Saanendoah research on copper deficiency was done in Temecula in Riverside County and USC calls copper toxicity rare for that area unless agricultural runoff is in your water or you live in a slough where the runoff from boat paint makes several forms of copper sludge.

http://saanendoah.com/copper1.html

What do they eat for bulk?


----------



## lovenmranch (Oct 25, 2007)

Buckrun,

Yes I live in the desert, Yes near commercial growers( alfafa, carrot, potatoe). I have read the Saanendoah website 100's of times and I use to follow it to the letter. Weigh the goats get out the gram scale, measure out the bolus. etc.. anyhow it just didnt work for our farm with deaths happening . the test came back with super incredibly high copper levels so I do not do it anyone and actually have not had really any issue with copper shortage type problems, My goats are large , great coats and beautiful, So will not be doing the copper bolus which is why I want to get them a really good mineral.
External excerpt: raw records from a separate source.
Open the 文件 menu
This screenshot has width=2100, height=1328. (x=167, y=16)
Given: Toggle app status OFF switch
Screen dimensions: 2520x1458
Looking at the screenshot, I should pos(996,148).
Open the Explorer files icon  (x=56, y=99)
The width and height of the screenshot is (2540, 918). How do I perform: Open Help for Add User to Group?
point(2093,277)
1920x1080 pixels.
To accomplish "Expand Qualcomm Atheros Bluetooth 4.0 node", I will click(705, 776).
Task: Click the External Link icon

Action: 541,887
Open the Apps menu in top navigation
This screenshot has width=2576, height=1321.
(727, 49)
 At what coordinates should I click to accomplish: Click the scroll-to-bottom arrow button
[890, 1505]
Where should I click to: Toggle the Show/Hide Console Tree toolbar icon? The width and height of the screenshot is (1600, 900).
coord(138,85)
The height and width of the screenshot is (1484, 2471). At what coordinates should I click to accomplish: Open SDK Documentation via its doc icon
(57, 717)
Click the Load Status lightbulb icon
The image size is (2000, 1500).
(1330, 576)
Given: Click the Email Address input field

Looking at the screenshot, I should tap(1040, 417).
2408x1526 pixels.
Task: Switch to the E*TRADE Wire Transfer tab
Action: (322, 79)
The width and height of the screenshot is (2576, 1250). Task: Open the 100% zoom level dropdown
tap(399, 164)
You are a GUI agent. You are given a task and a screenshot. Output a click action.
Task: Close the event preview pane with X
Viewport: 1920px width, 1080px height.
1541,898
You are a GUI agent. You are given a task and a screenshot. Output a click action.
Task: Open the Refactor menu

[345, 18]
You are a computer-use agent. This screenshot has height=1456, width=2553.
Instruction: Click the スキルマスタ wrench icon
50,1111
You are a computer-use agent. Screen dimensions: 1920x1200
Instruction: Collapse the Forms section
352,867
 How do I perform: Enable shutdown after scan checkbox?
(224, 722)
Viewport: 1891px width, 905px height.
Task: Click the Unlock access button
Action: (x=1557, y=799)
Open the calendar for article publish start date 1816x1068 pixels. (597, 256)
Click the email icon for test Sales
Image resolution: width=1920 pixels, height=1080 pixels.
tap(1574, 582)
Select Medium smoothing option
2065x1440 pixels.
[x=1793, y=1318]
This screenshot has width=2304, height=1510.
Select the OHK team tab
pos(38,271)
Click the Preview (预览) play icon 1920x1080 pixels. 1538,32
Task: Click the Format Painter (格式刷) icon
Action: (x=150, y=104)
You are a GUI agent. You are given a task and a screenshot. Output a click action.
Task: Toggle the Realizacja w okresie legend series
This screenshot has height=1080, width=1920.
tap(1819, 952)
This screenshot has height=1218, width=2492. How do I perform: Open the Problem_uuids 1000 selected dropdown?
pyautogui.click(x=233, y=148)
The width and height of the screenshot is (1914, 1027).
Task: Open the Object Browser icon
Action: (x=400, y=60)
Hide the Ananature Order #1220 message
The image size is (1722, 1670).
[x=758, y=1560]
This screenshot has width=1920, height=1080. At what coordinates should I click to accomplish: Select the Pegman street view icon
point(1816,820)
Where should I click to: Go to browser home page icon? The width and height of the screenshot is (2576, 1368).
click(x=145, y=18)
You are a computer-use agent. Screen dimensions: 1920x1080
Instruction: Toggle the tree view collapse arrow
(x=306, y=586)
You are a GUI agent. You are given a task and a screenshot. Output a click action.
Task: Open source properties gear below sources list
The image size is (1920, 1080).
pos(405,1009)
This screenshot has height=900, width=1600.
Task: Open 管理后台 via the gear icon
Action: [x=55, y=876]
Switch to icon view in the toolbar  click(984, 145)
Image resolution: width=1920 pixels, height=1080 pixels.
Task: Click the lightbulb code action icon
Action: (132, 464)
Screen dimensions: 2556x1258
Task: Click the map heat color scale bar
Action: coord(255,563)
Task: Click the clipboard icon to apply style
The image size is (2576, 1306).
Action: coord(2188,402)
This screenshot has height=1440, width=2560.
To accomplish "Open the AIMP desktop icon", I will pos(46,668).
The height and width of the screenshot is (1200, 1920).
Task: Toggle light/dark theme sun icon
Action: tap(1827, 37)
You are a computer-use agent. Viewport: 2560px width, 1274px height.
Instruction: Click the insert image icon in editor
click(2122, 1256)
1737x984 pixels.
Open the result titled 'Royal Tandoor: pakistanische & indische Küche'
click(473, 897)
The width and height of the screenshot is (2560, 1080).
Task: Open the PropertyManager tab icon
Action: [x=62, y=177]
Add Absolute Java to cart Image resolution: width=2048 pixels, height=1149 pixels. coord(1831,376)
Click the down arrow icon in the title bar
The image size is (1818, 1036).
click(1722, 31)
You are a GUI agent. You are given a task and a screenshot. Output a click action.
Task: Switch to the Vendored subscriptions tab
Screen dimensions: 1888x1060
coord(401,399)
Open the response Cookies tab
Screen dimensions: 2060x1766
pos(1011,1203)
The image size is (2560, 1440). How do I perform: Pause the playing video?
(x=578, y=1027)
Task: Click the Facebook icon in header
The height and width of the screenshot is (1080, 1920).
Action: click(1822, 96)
If I do see any type of "copper related issues" I will give them a shot of cattle min max,( I do give this the day before or after the does kids for an extra boost) even though it doesnt stay in the system all that long. it works well for our farm, I was trying to get input on the onyx its self. when I put it out yesterday they ate some and walked away so it looked like they were self regulating but again since they are my prized show goats, I pulled it out of the feeders so I could do more research , even thought i feel I researched the tar out of it before I order it..hahahha. I only have access to the purina goat mineral, the one that I mentioned above and the good ol red salt bagged mineral I guess I could mix that will a little onyx since I dont want to waste it. and my goats are again out of minerals. my husband is getting mad at me because he says i keep "experimenting" and its costing us money. Thats really not my intention if I could just find something that is cheaper then 45.00 that works would be awesome. so thats why I thought to switch to onyx because I heard alot of goat people using it. now I may have made a mistake again. 

Melissa


----------



## buckrun (Mar 7, 2008)

Thanks for that additional background Melissa. I was very curious because the area is not known for overdose but rather deficiency so wondered if it was environmental or management. If you are using the Mineral Max in conjunction with bolus and oral loose mineral as well- keeping in mind there is a mineral pack in your pelleted ration too you could very well induce overdose. I hope you can find what works. The onyx seems to work for many people on this forum and it does sound like they are self regulating and with out the bolus it should be just fine. Changing too quickly will not let you know. It would take more time and observation to know if they were going to overconsume. Mineral max is readily available in the system- it is in the carbonate form and so you could easily have 'topped off' the levels of tolerable if they were getting so many other sources of copper. Perhaps your feed has high enough copper and you don't need a loose mineral. Do you know the copper content of your feed? Is your graze watered with agricultural runoff? What is the primary intake for the goats?
Your forage or hay? 

I am asking about your bulk because some alfalfa if grown in conjunction with the proper bacteria which establishes in older fields can accumulate copper and zinc beyond the norm and well beyond grass hay.


----------



## NubianSoaps.com (Oct 26, 2007)

When you use a mineral like Onyx that isn't sweet, and doesn't contain the grain in it like the other mineral, they will only go to the mineral for the salt. That is preferred and limits consumption. By scewing the intake with grain or a lot of molassas, the goats eat alot more of the mineral, which makes you think it means it's a better mineral, they surely are eating it because they are missing something in their diet, when nothing is further from the truth.

It simply isn't that hard, but I would not be bolusing and using minerals with higer than normal amounts of copper in it, Joyce warns against this on her site...it feaked her out that my Tech Master had such good forms of copper in it and I was bolusing my bucks before getting good liver biopsies back. And a freshly bolused goat, who gets a liver biopsy will have a scarry high score as we have seen on this form, we simply never have seen this, but i think it's because of our iron ore so blocking absorpition and why I don't feed a red mineral. I had Joyce though to help me read my first liver biopsies, because my vet admitted that she knew nothing, in fact she thought originally it was a huge waste of time


----------



## R and R Farms (Jul 7, 2008)

Vicki McGaugh Tx Nubians said:


> With cottonseed meal and other grain in the first mineral along with it having only one form of copper...copper sulfate (the cheapest one and less bioavailable) I would never spend the money on this that you do.


Vicki, I am researching minerals right now and noticed your statement about the Onyx only containing copper sulfate. I also noticed an older post (2008) on the HT forum where you posted the ingredients to Techmaster and they too contained only copper sulfate. Was this a misprint or has Bluebonnet changed their ingredients in the last couple years?


----------